Online, Facebook remains your best bet, but (with the exception of the Quebs) most people despise the site and the uptake won’t be what it was in the late ‘10s. An Instagram timeline post is pretty standard, and regular story updates—beg your diffident, perceived-effort-averse performers to share it as well. TikTok exists, but I can’t tell you about it because I am a fearful luddite.
Finally, there are still various standalone event calendars maintained by alternative weeklies, blogs, campus radio stations, and ticketing platforms like Eventbrite. It usually doesn’t take long to submit your listings to these joints, and you’d be surprised how many attendees will find your ass at random just via search.
Setup and Tech
Assuming your venue has a PA, probably you just need a mic, a stand, and a stool. Make sure you check in advance, because even the most loudmouthed poets can somehow be drowned out by the sound of a pint glass being gently rinsed when they start reading. Worst case scenario, you can probably rent a portable amplifier and mic from your local music shop for like $20. Do a quick soundcheck before people get to the venue—ideally try to stand in the back and get someone else to talk into the mic so you know what it’ll be like in the cheap seats.
Try to get comfortable adjusting the height and angle of the mic stand. It’s polite to set the height of the mic for the readers during your intros so that they don’t have to fumble with it too much.
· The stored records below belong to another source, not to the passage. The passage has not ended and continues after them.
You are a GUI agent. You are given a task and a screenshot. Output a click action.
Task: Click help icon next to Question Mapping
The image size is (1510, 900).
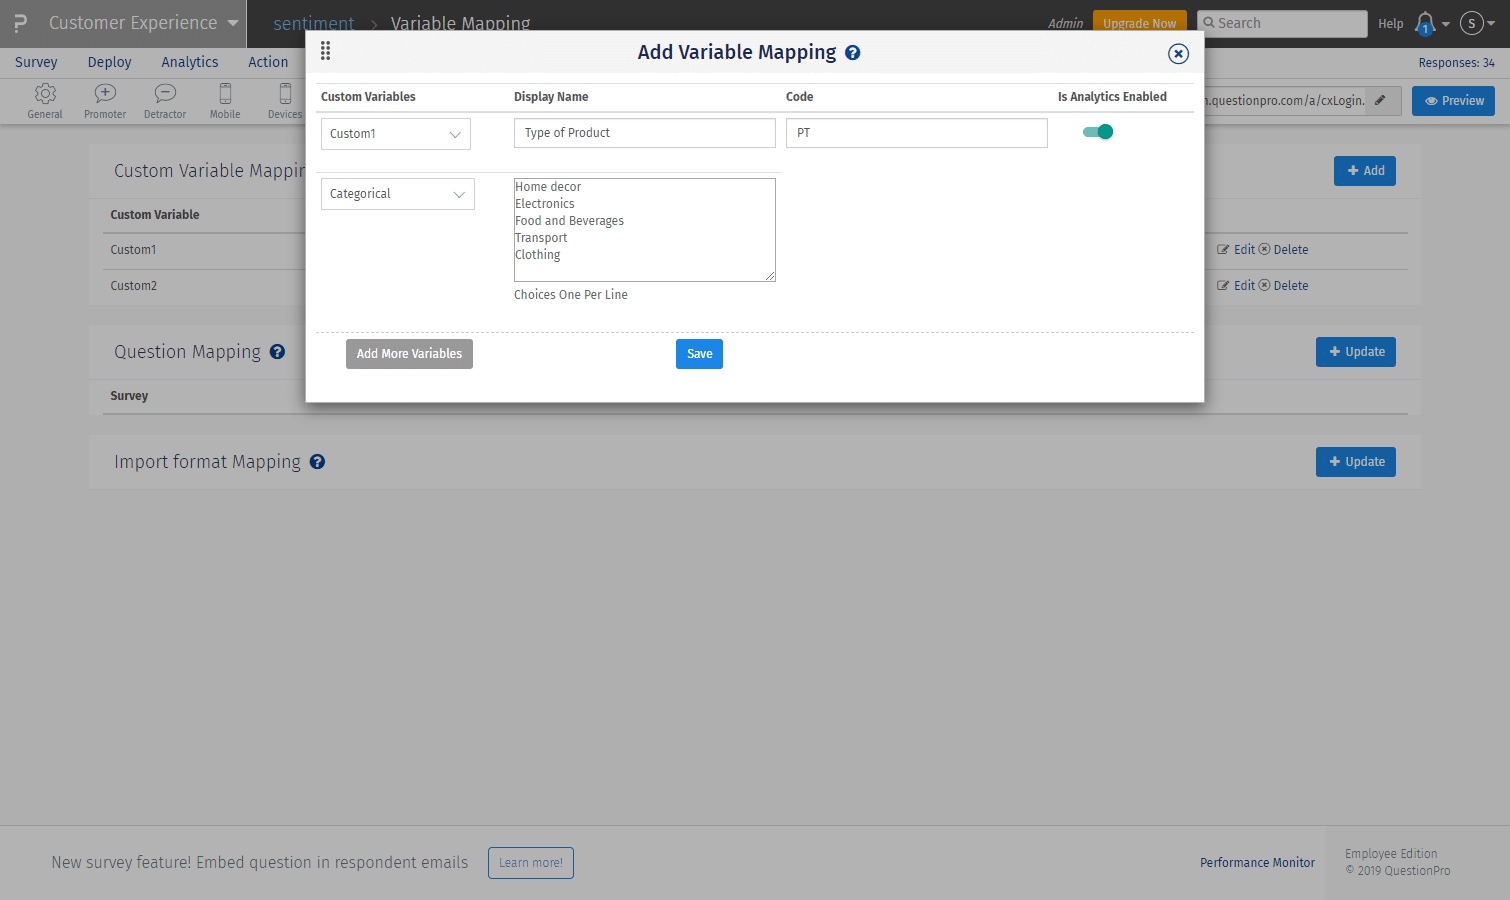click(278, 352)
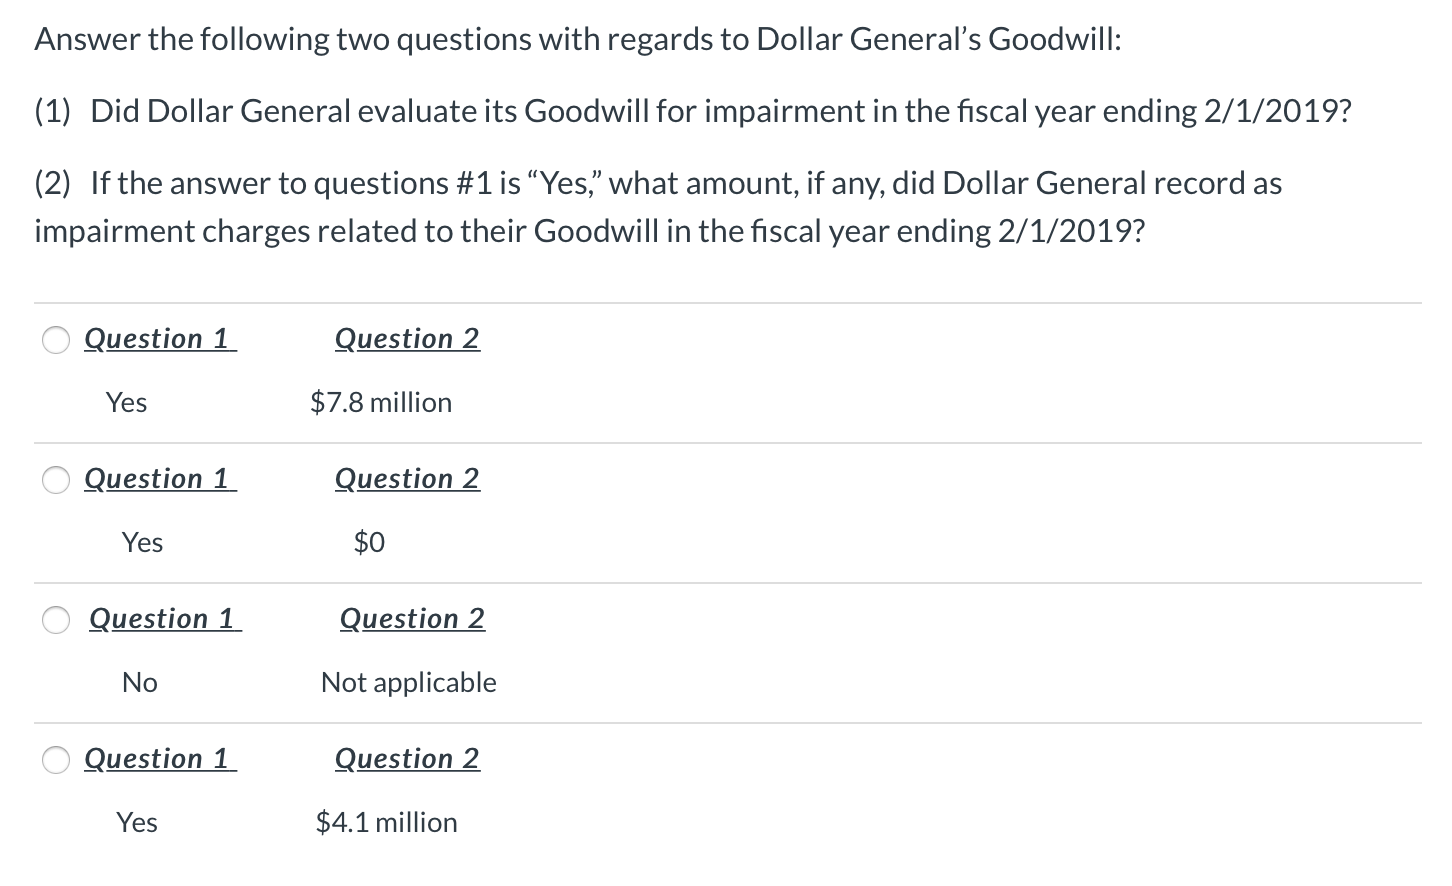Click Question 2 heading in the third option

point(412,618)
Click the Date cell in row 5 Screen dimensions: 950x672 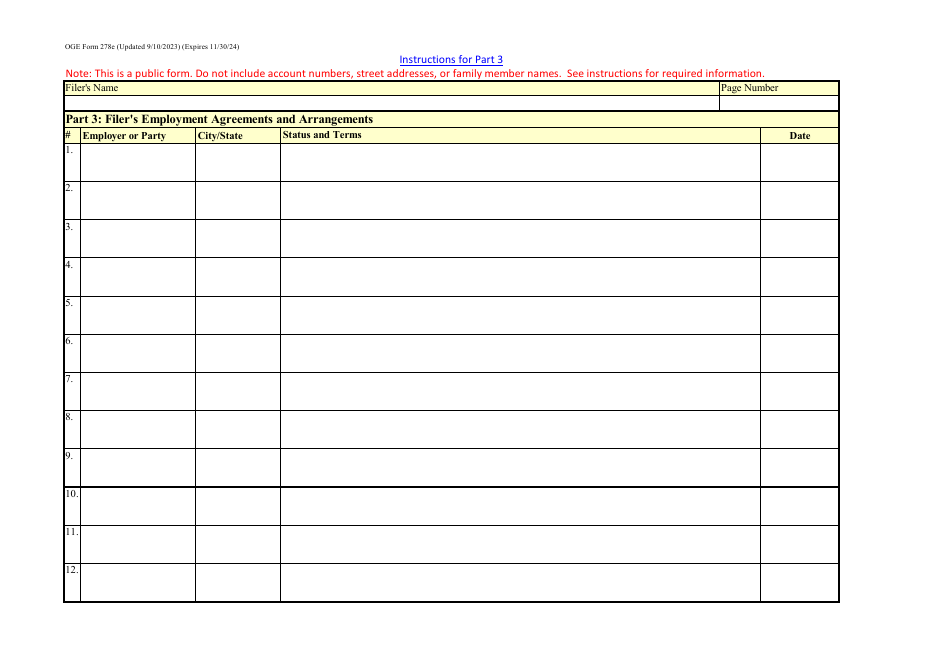click(x=800, y=313)

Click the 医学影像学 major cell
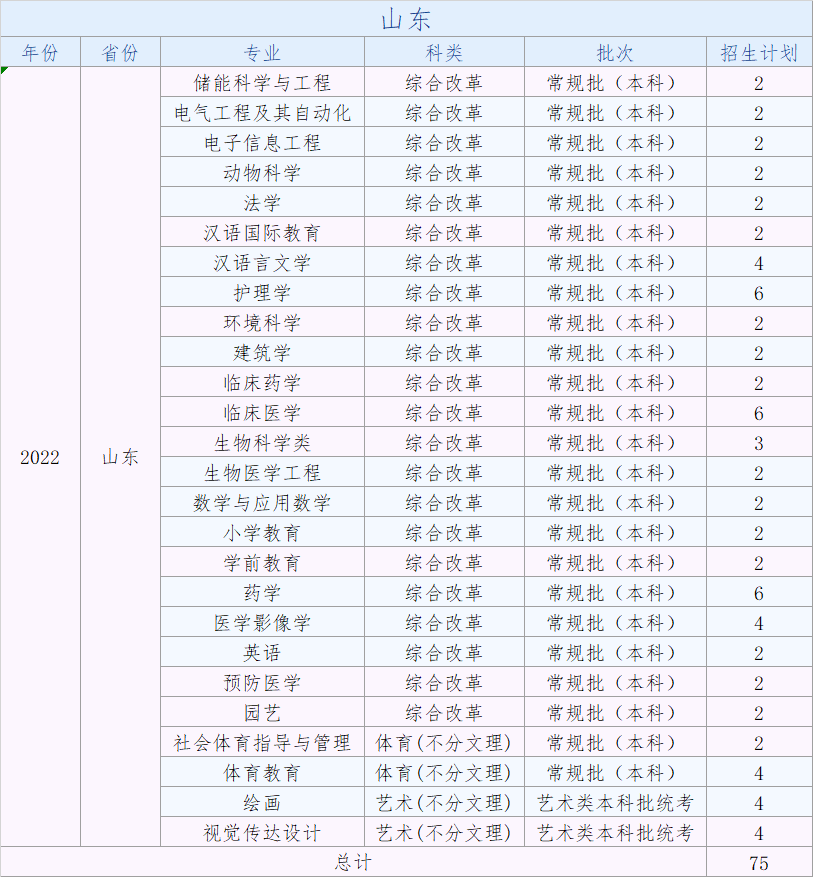262,623
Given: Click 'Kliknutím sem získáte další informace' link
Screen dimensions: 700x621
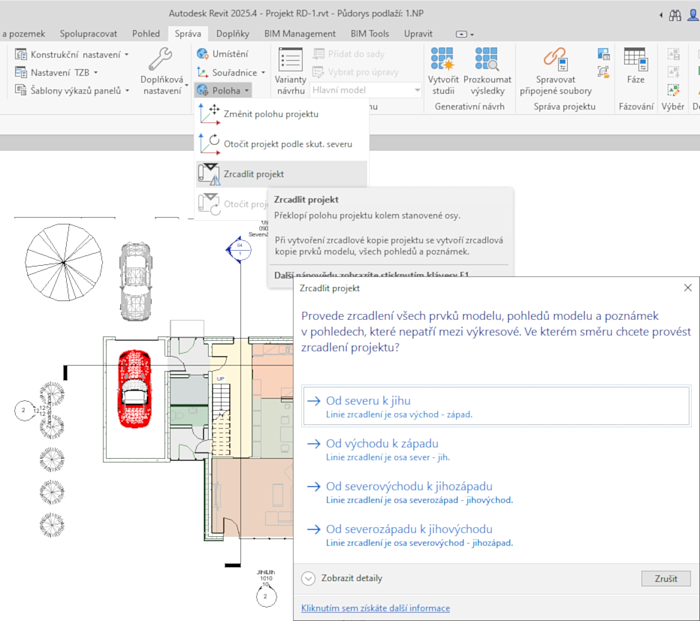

Conclusion/Get It Over With
This blog is like 1,900 words, we’ve both had just about as much of this as we can stand. Only a fool would run a poetry reading—but the world needs fools from time to time.
I couldn’t find a picture of one, but an “ass shiv” is a knife with a hollow reversible handle that unscrews so the blade can be hidden inside. The tube is then safe to tuck inside your asshole when you surrender yourself to custody, allowing you to start your prison stay well-armed. Here are some fun home-made shivs as an apology.
I really enjoyed that - although I will say that I actually quite enjoy the poetry bit of a poetry evening, not just the breaks and going home!